* REQUIRED WORK *
The records must be retyped exactly, with no pictures included.

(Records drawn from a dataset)
=== Section Start ===
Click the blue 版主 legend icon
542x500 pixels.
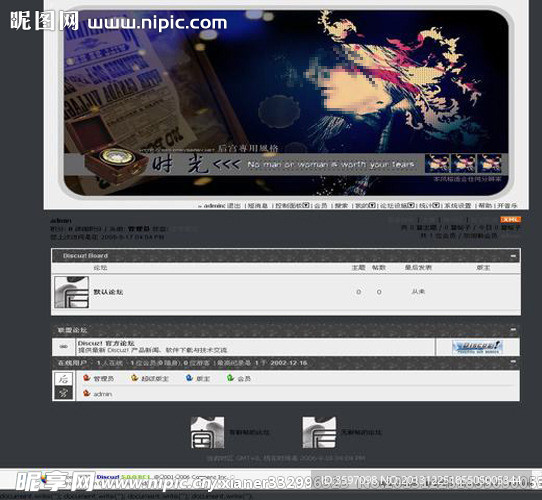pos(189,378)

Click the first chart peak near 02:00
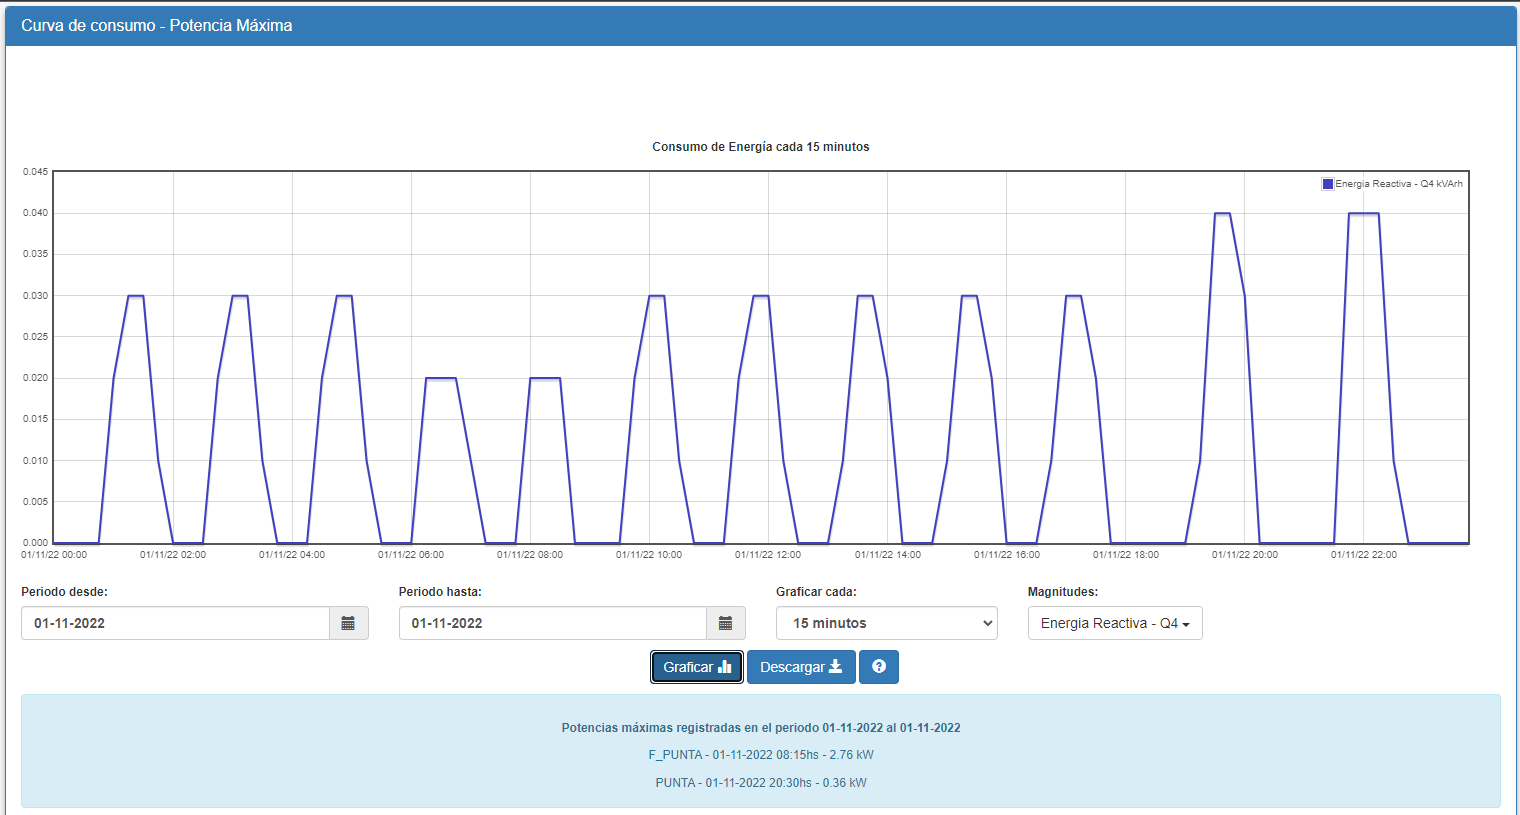point(136,296)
=== Section End ===
* SOLUTION *
Click the blue 版主 legend icon
542x500 pixels.
pos(189,378)

Click the first chart peak near 02:00
point(136,296)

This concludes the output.